We have $n$ successes in $k$ trials, the number of failures is therefore $k-n$.
Since the last trial must be a success, the number of possible arrangements of outcomes is $\binom{k-1}{n-1}$.
We can then write the probability as:
\[
    P(X=k) = \binom{k-1}{n-1} p^n q^{k-n}
\]

\section{Hypergeometric Distribution}

\Definition{
The hypergeometric distribution is a probability distribution that models the number of successes in a sample of size $n$ drawn without replacement from a finite population of size $N$ that contains $K$ successes.
It is characterized by three parameters:
\begin{itemize}
    \item $N$ - the population size.
    \item $K$ - the number of successes in the population.
    \item $n$ - the sample size.
\end{itemize}
}{Hypergeometric Distribution}

\[
X \sim \text{Hypergeom}(N, K, n)
\]

The probability distribution function of $X$ is given by:
\[
P(X=k) = \frac{\binom{K}{k} \binom{N-K}{n-k}}{\binom{N}{n}}
\]

Its expected value is:
\[
E[X] = n \frac{K}{N}
\]


\setchapterabstract{This chapter is dedicated to continuous probability distributions. We start by introducing the Poisson distribution, which models the number of events occurring in a fixed interval of time or space. We then move on to the exponential distribution, which models the time until the first event occurs in a Poisson process. We also introduce the gamma distribution, which models the sum of $n$ exponential random variables. Finally, we introduce the uniform distribution, which models the probability of all outcomes in an interval being equally likely.}
\chapter{Continuous Probability Distributions}
\vspace{-1.5cm}

{\chaptoc\noindent\begin{minipage}[inner sep=0,outer sep=0]{0.9\linewidth}\section{Poission Distribution}\end{minipage}}

This is the continuous time equivalent of a bernoulli random variable. It is used to model the number of events occurring in an interval of time or space.

An example is the number of phone calls received by a person.
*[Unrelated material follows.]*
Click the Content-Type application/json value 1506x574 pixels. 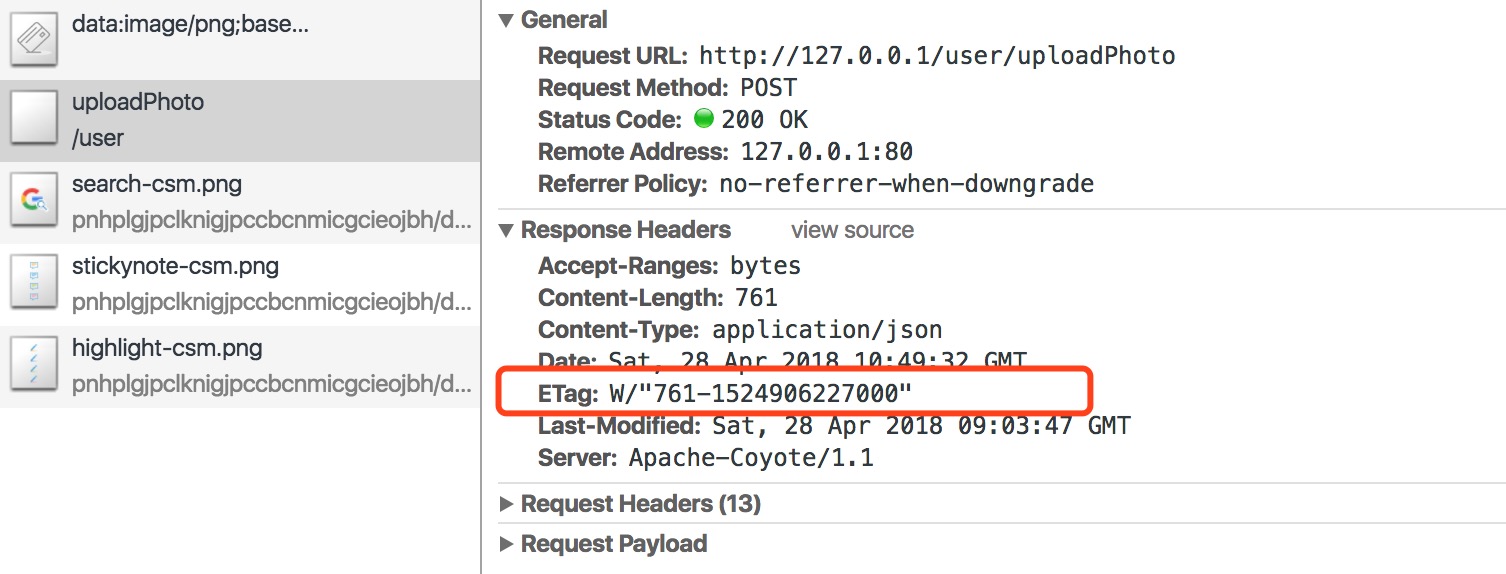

At any given time, the number of calls received is either zero or one, modeled by a Poisson distribution.

Fixing the time interval $[0, T]$, $X =\text{ number of events in }[0, T]$ is a Poisson random variable\sn{
    \begin{center}
        \includegraphics[width=0.4\textwidth]{poisson_pdf.png}
        \captionof{figure}{Probability distribution function of a Poisson random variable with $\lambda = 5$.}
        \label{fig:poisson_pdf}
        \includegraphics[width=0.4\textwidth]{poisson_cdf.png}
        \captionof{figure}{Cumulative distribution function.}
    \end{center}
}.

\Definition{
The Poisson distribution is a probability distribution that models the number of events occurring in a fixed interval of time or space.\\
The Poisson distribution is characterized by a single parameter:
\begin{itemize}
    \item $\lambda$ - the average rate of events occurring in the interval
    \[\lambda = \frac{\text{number of arrivals}}{\text{time interval}}\]
\end{itemize}
}{Poisson Distribution}

The probability of having 1 arrival in a time interval is given by:
\[
P(X=1) \approx \lambda \Delta t 
\]
\[
P(X=1) = \lambda \Delta t + o(\Delta t)
\]

The probability distribution function of a Poisson random variable is given by:
\[
P(X=k) = \frac{e^{-\lambda T} (\lambda T)^k}{k!}
\]

\section{Exponential Distribution}

If $X$ is the waiting time until the first event occurs in a Poisson process, then $X$ is an exponential random variable

\Definition{
The exponential distribution is a probability distribution that models the time until the first event occurs in a Poisson process.\\
The exponential distribution is characterized by a single parameter:
\begin{itemize}
    \item $\lambda$ - the rate of events occurring in the Poisson process.
\end{itemize}
}{Exponential Distribution}

The probability distribution function of an exponential random variable is given by \sn{
    \begin{center}
        \includegraphics[width=0.4\textwidth]{exponential_pdf.png}
        \captionof{figure}{Probability distribution function of an exponential random variable with $\lambda = 0.5$.}
        \label{fig:exponential_pdf}
        \includegraphics[width=0.4\textwidth]{exponential_cdf.png}
        \captionof{figure}{Cumulative distribution function.}
    \end{center}
}:
\[
f(x) = 
\begin{cases}
    \lambda e^{-\lambda x} & x \geq 0 \\
    0 & x < 0
\end{cases}
\]

The expected value and variance of an exponential random variable are given by:
\[
E[T] = \int_{0}^{+\infty} x f(x) dx = \frac{1}{\lambda} \qquad Var[T] = \frac{1}{\lambda^2}
\]

The exponential distribution is memoryless, meaning that the probability of an event occurring in the next interval (waiting time) is independent of the time that has already passed.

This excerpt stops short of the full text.